* _WORK TASK_
In the propensity score modeling text, which method was used to adjust for possible selection bias in the SII data, and who proposed it?

* _EXCERPT_
* * * * * * * * *
# Propensity Score Modeling

There will be an interest among many users of SII data to draw generalized causal inferences about the potential treatment effects of CSR programs. Given the selection of high poverty schools and the fact that schools are not randomly assigned to CSR designs, it becomes necessary to adjust for possible selection bias into the “treatment”. (See, Table 1 showing a comparison of SII sample to the ECLS representative sample.) Adjusting for such a bias strengthens empirical arguments of causal effects attributed to program designs. To adjust for possible selection bias of SII data, we used the method of propensity score stratification proposed by Rosenbaum and Rubin (1983). The objective behind applying this method is to compare observed units with a similar probability of being selected in the treated group. Once units are matched---and assuming there are no additional confounding covariates, the resulting groupings are deemed to have “strongly ignorable treatment assignment”. This means that the causal difference in means can be calculated by subtracting the mean of the comparison group from the mean of the treated group within matched samples (in our case within strata).

The logic of propensity score stratification is as follows. Each unit (in this instance, a school), whether treated or not, has two potential outcomes Y1 (if treated) and Y0 (if control). The causal effect of the treatment (selected CSR program) is the difference between Y1 and Y0 for each unit. Since the unit either belongs to the control group or the treated group, it is impossible to observe both Y1 and Y0 for a given unit. However, we can estimate the average causal effect of a treatment in a population under the assumption that treatment assignment is independent of the potential outcomes. In that case, the average of the treated cases minus the untreated cases provides an unbiased estimate of *E *(Y1 - Y0), which is the population average causal effect.

Propensity score modeling proposes that in the absence of random assignment, it is possible to identify subsets of units (e.g., schools) which have the same distribution on all observed covariates but who differ in treatment assignment (e.g., SFA, ASP, AC). Then, for this subset, treatment assignment is effectively random if no unobserved covariates predict treatment assignment. This is exactly what the propensity score matching or propensity score stratification method is designed to accomplish---statistically equate subsets of units, in this case schools, on all observed covariates. Thus, we can estimate the average causal effect of CSR participation by pooling estimates of the within-stratum causal effect under the assumption of “strongly ignorable treatment assignment”, where unobserved covariates are unrelated to treatment given the observed set of covariates.

In SII work, we apply a multi-step process in developing a propensity model. This example is based on an analysis of student achievement attributable to respective CSR program affiliation. First, an exhaustive list of observed pre-treatment and exogenous characteristics of schools that could theoretically confound the treatment is identified. The strength of any causal argument, under “strongly ignorable treatment assignment” depends on the assumption that the observed covariates are more likely to confound treatment than any unobserved covariates. These 34 covariates and the differences in means between CSR programs are displayed on Table 2. This process revealed instances of large variances between CSR programs on six of these 34 covariates. Thus, it was necessary to include an additional set of covariates which were computed by squaring the following 6 variables: (1) number of students in the school, (2) percent of black students, (3) percent of students born to mother who was a teen at first birth, (4) percent of students coming from households where parents ran out of food in last 12 months, (5) percent of students coming from households where parents did not have resources to buy kids’ clothing in last 12 months, and (6) the percent of students identified by a caregiver as getting into fights. With this adjustment, 40 covariates were used to create the propensity score and also to demonstrate balance across strata once schools were matched. The SII Propensity Score Stratification data file is available here.
* * * * * * * * *
* _THE DATA_
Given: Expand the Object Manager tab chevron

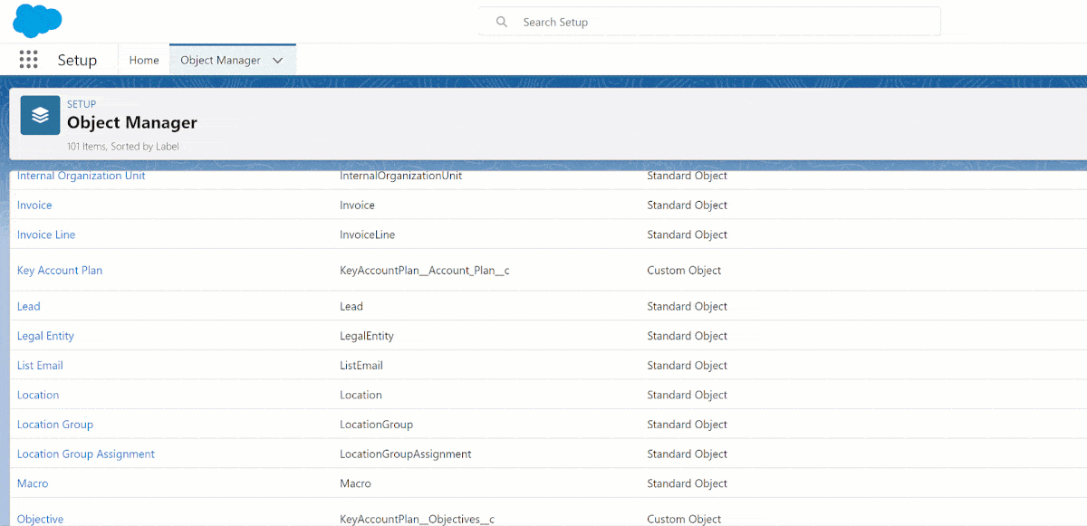Looking at the screenshot, I should pyautogui.click(x=278, y=61).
* * * * * * * * *
* _COMPLETED EXERCISE_
Propensity score stratification, proposed by Rosenbaum and Rubin (1983).